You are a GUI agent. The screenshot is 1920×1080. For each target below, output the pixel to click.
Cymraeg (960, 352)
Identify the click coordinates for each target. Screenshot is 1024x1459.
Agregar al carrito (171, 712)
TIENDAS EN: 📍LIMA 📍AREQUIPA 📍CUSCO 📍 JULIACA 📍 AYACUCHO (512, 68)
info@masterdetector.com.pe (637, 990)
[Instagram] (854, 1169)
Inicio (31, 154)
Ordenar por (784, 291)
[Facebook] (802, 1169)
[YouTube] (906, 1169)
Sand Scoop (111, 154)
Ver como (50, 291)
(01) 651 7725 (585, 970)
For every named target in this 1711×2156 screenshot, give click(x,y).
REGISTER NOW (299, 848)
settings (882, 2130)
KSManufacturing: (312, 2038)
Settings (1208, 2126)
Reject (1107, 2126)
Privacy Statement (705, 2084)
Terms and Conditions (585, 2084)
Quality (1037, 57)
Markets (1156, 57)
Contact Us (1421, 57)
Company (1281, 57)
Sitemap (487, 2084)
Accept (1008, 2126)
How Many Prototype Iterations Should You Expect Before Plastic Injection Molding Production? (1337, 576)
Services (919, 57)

Exercise directions:
Extract from the material all lines containing the string "each".

Task answer:
You are a GUI agent. The screenshot is 1920×1080. For each target below, output the pixel to click.
Identify the click coordinates for each target. Screenshot is 1024x1459.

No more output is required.